-- What you will do --
Copy out the rows from the start of the rows through the line containing "Action: click(x=14, y=127)", inclusive.

'''

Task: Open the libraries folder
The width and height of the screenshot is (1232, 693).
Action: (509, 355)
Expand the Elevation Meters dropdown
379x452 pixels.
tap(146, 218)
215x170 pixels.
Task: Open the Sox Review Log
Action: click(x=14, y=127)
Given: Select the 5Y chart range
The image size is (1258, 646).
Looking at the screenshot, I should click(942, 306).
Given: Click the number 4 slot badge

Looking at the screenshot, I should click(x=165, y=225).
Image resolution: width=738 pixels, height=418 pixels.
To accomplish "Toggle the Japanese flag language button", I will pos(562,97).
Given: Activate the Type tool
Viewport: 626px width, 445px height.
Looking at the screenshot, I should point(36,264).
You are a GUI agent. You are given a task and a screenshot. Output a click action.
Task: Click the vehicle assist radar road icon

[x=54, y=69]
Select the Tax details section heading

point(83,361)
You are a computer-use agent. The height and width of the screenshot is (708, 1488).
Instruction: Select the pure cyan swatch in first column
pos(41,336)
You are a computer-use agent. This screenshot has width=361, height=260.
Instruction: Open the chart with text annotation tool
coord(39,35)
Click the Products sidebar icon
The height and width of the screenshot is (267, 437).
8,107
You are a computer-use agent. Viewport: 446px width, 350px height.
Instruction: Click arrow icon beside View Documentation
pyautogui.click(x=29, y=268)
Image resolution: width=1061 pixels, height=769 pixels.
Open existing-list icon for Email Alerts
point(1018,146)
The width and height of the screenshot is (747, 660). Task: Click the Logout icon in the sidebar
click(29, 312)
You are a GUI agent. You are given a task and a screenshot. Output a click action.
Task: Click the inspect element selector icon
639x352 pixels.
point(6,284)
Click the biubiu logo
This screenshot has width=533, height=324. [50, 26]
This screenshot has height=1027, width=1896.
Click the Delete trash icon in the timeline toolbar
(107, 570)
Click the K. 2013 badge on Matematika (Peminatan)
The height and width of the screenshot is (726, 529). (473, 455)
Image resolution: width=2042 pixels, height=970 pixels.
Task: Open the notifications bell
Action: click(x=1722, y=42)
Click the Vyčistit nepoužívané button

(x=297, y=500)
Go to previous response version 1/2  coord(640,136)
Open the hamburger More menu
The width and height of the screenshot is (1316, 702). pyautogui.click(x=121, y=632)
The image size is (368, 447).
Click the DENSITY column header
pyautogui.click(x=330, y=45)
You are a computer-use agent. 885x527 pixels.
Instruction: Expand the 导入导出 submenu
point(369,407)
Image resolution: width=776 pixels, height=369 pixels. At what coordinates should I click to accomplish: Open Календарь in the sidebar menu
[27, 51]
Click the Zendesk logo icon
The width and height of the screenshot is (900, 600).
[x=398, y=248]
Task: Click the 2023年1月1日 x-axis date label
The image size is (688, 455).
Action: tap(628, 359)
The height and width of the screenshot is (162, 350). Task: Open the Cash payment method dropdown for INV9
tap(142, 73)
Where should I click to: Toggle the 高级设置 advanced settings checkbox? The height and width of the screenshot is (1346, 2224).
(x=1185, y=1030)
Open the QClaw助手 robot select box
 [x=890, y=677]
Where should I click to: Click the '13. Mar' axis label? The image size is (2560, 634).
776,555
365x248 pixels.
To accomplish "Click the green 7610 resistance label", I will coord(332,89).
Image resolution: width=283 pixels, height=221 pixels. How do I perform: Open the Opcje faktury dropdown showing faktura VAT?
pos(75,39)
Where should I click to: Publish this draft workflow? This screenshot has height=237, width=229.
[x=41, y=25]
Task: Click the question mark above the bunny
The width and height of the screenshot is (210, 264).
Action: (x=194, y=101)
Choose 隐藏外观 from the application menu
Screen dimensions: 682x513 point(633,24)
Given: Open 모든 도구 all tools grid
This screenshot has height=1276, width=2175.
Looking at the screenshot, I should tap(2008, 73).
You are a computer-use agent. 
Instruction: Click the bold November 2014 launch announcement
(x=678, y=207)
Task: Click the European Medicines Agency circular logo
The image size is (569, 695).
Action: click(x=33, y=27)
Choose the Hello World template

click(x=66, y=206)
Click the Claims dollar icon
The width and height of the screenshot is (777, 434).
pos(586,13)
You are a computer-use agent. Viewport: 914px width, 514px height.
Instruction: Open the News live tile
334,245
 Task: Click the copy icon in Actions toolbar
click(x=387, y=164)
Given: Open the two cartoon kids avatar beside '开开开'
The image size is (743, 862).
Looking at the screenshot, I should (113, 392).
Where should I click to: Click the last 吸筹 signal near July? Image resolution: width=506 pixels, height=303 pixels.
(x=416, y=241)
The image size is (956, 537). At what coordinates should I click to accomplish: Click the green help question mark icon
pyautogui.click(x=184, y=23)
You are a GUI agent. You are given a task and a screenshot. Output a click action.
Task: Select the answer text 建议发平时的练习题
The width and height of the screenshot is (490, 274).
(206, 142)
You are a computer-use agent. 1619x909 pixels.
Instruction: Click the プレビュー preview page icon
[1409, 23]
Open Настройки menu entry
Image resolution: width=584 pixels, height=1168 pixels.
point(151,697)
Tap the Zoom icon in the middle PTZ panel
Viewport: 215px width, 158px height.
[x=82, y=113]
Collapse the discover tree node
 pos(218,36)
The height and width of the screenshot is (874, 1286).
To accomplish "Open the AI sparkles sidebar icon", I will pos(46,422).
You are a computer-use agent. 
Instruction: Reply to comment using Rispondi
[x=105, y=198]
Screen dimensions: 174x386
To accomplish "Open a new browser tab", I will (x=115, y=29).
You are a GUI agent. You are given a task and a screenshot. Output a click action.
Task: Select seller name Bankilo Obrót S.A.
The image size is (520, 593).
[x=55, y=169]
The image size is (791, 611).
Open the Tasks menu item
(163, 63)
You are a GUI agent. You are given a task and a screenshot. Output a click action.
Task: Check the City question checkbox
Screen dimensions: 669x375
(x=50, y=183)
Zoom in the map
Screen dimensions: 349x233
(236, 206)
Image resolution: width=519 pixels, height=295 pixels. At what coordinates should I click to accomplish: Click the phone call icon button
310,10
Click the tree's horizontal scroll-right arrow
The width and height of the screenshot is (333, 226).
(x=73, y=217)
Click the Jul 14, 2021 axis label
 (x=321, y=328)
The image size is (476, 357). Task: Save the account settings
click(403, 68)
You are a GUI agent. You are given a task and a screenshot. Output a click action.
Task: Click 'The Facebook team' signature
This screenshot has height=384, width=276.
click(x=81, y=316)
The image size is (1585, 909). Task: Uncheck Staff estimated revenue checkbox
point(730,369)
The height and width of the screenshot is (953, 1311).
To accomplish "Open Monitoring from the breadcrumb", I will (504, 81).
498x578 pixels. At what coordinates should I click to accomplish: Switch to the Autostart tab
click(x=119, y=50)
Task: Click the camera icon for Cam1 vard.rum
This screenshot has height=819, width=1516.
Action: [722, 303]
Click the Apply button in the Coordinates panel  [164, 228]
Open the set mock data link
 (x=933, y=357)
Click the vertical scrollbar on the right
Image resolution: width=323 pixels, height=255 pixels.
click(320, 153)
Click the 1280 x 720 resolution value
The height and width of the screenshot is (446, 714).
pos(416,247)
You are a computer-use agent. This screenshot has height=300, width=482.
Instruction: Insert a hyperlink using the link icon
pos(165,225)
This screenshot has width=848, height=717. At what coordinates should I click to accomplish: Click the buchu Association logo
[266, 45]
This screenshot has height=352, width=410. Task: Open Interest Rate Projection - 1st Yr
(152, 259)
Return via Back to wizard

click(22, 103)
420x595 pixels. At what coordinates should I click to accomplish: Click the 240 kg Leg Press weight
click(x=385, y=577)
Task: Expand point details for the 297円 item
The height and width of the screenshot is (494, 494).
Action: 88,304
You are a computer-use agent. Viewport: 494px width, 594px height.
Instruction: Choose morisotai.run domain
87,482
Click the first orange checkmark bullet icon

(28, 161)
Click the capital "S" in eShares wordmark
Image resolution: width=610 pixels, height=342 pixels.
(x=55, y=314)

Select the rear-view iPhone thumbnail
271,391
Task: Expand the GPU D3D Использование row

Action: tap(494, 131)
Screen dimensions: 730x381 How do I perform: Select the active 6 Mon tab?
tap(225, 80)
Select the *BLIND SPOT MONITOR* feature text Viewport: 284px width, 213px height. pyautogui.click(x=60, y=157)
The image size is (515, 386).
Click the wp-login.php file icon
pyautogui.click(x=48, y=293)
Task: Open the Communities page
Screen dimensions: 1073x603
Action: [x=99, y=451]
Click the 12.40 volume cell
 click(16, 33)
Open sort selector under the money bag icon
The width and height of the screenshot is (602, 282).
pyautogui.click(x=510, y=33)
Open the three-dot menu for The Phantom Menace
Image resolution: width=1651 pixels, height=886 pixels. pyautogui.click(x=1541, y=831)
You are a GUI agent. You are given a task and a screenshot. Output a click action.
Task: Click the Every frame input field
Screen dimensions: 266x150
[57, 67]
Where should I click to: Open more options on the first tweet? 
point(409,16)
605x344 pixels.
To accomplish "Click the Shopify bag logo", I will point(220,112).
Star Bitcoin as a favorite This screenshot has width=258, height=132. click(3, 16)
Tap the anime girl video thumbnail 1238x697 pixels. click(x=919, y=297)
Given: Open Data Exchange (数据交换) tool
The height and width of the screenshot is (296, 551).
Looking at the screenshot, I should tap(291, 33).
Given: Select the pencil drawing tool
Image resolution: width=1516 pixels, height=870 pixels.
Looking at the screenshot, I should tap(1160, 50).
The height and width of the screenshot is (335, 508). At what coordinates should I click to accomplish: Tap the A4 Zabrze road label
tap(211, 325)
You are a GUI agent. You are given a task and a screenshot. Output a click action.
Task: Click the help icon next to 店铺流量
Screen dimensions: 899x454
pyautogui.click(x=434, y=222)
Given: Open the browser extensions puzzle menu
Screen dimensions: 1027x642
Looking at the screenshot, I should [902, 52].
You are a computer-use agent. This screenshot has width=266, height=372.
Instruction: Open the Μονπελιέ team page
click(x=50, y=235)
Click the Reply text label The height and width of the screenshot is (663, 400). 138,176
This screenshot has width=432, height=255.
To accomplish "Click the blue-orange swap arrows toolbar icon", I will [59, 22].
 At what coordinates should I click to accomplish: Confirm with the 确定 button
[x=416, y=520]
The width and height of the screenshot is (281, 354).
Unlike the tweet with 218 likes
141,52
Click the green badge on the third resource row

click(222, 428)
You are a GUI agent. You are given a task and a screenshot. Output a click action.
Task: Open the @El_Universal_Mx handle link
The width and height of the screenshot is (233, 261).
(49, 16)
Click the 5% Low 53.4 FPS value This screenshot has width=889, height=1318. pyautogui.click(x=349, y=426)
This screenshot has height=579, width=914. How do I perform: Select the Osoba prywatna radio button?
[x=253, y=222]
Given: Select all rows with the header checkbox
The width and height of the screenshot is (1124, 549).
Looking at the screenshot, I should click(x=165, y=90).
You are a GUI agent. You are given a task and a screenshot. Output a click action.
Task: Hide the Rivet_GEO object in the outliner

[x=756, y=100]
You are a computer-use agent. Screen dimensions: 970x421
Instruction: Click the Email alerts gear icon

'''

-- Solution --
Task: Open the libraries folder
The width and height of the screenshot is (1232, 693).
Action: (509, 355)
Expand the Elevation Meters dropdown
379x452 pixels.
tap(146, 218)
215x170 pixels.
Task: Open the Sox Review Log
Action: click(x=14, y=127)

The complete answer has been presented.